But actually, Piketty’s explanation for this does not fit in with the post-Keynesian inequality theory.  Piketty shows that the main reason for the huge increase in the incomes and wealth of the top 1% is not higher incomes from wages or work as such, but huge increases in capital income, namely rising dividends from shares, capital gains from buying and selling shares, rents from property and capital gains from buying and selling property and interest from loans and bond holdings etc.  In other words, rising inequality is the result of rising exploitation of labour’s creation of value that has been appropriated by the top bankers, corporate chief executives and the shareholders of capital.  Rising inequality is a product of capitalist exploitation.

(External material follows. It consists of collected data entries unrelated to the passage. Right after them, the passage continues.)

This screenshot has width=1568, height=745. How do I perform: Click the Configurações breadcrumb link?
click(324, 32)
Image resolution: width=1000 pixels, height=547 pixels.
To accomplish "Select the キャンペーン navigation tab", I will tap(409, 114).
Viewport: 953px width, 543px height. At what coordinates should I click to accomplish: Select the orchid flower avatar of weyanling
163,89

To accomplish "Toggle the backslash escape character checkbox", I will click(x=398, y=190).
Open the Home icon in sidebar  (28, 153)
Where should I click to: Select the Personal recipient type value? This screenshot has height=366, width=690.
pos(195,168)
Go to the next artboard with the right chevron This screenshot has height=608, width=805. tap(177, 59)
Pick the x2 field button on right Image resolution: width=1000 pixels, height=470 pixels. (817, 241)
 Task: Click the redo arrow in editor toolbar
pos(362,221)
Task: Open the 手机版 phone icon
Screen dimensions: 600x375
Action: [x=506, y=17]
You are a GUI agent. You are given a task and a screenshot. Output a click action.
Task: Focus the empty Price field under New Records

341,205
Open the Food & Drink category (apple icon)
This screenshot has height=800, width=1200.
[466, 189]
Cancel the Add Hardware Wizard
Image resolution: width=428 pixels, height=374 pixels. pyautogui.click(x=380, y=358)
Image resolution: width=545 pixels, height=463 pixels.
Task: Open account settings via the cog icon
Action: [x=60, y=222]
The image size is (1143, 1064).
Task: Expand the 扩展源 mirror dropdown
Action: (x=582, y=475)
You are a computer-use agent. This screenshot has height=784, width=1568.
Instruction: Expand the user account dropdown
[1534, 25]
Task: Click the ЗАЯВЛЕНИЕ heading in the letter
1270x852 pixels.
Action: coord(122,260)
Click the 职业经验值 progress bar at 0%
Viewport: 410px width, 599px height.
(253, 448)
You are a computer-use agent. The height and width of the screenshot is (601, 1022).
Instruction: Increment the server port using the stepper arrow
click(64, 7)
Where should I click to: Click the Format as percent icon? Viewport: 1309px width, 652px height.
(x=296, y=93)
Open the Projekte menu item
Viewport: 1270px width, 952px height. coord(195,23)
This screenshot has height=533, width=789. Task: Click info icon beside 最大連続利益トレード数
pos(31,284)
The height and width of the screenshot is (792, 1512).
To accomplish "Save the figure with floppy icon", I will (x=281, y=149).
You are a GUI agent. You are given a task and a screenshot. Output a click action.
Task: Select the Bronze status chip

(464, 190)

In his book, Piketty promotes a bastardised neoclassical version of Marx’s profitability law by suggesting that this rise in capital income has diminishing returns and will eventually push capitalism into stagnation.  That’s because the owners of capital will consume more and more of a declining rate of growth so that investment and technology will stagnate.  So capitalism will have to reduce inequality to survive.  This ought to appeal to the inequality proponents because it suggests that reducing inequality is in the interests of capitalism itself.  Blogger Steve Roth concludes that Keynes had found the answer to the pessimism of Piketty.  Keynes’s great contribution was to ‘save capitalism from the capitalists’ by explaining that with some judicious government policy and more equality of incomes, capitalism would perform better and all would be well.

The reformist critics of Piketty make the point that “a majority, of corporate profit hinges on rules and regulations that could in principle be altered”.  After all “progressive change advanced by getting some segment of capitalists to side with progressives against retrograde sectors. In the current context this likely means getting large segments of the business community to beat up on financial capital”.   Dean Baker, who is a regular speaker at trade union seminars in the UK and the US and is seen as a leading exponent of the alternative to neoliberal policies of austerity by left leaders, reckons that Piketty gets this wrong in the same way as Marx did (points out where Marx got it wrong).  Baker says: “By changing our institutions, laws, and regulations — the rules of the capitalist game — we can head off that seemingly inevitable downward spiral.”

There are so many objections to this line of thinking that it is difficult to know where to start.  But let’s go back to the IMF paper.  It argued that inequality could be damaging the capitalist economy and moreover more equality would not worsen things.  But the paper’s evidence did not show that more equality under capitalism would speed up economic growth or even make the average household better off.  You see, redistributing the income captured by the owners of capital from the sellers of labour power through more taxes and/or higher benefit etc may make little difference to improving investment, getting more jobs or developing new technology.

And would it in any way start to deal with the impending disaster that is global warming as capitalism accumulates rapaciously without any regard for the planet’s resources and viability?  Programmes of redistribution do little for this.  And what if an economy is made more equal?  Would it stop future slumps under capitalism or future Great Recessions.  More equal economies in the past did not avoid these slumps.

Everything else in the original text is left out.